Things to do:
1. In the article on hospital outcome measures, rewrite the paragraph beginning "The move towards increased healthcare transparency" as a short bulleted list that keeps its main facts.
2. Retype the part of the hospital payments article that opens with the words containing "Two researchers from" and closes with "meeting certain standards.".

Reading passage:
*** Block opens ***
Inconsistent outcome measures hurt hospital payments

The move towards increased healthcare transparency has pushed hospitals to publically report adverse events. Yet the methods used to measure outcomes isn't standardized, leading to inaccurate quality incentive payments, according to a study published in today's issue of Journal of the American Medical Association.

Two researchers from John Hopkins Medicine say that "surveillance bias" is causing hospitals to be praised and/or punished for flawed quality measures, as hospitals looking at adverse medical outcomes find more signs of complications in their patients.

"People want to compare hospitals, but if the science can't keep up, maybe we're doing more harm than good when we report certain kinds of data," said Elliott R. Haut, MD, an associate professor of surgery at the Johns Hopkins University School of Medicine, in a statement.

In addition to giving misleading information to consumers who are selecting where to receive care, hospitals should be way of surveillance bias because it could cause CMS to withhold payments for not meeting certain standards.
*** Block closes ***
Data shown:
*** Block opens ***
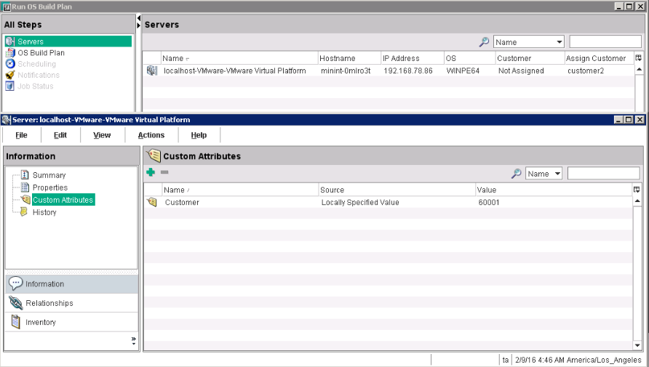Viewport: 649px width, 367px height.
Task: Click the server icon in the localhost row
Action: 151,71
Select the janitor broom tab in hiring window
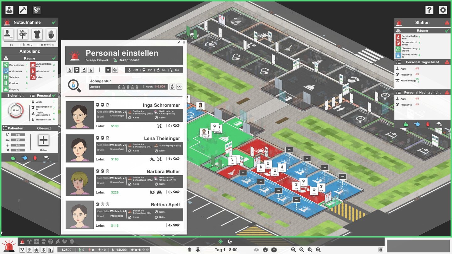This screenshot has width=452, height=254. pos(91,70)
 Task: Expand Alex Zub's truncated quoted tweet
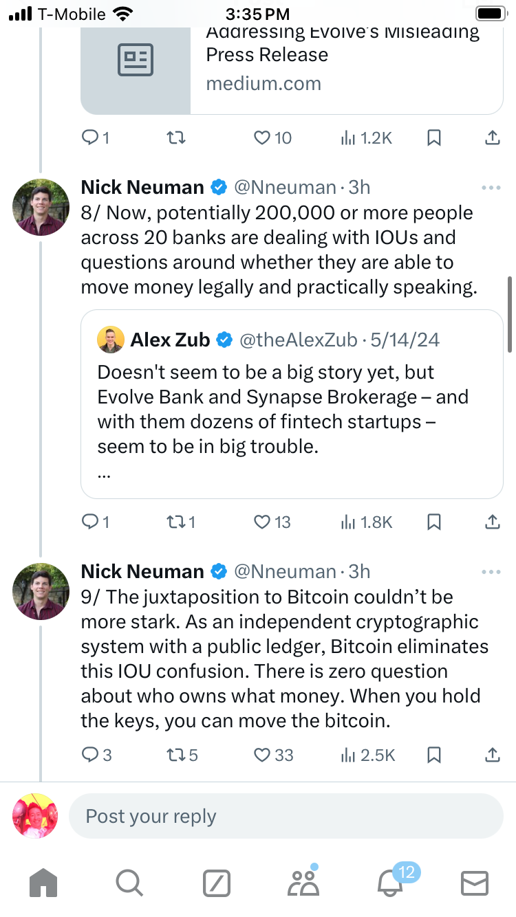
*** Block closes ***
Expected results:
1.
- The push for more healthcare transparency has led hospitals to report adverse events publicly.
- The methods for measuring outcomes are not standardized.
- This leads to inaccurate quality incentive payments, according to a study in today's issue of the Journal of the American Medical Association.

2.
Two researchers from John Hopkins Medicine say that "surveillance bias" is causing hospitals to be praised and/or punished for flawed quality measures, as hospitals looking at adverse medical outcomes find more signs of complications in their patients.

"People want to compare hospitals, but if the science can't keep up, maybe we're doing more harm than good when we report certain kinds of data," said Elliott R. Haut, MD, an associate professor of surgery at the Johns Hopkins University School of Medicine, in a statement.

In addition to giving misleading information to consumers who are selecting where to receive care, hospitals should be way of surveillance bias because it could cause CMS to withhold payments for not meeting certain standards.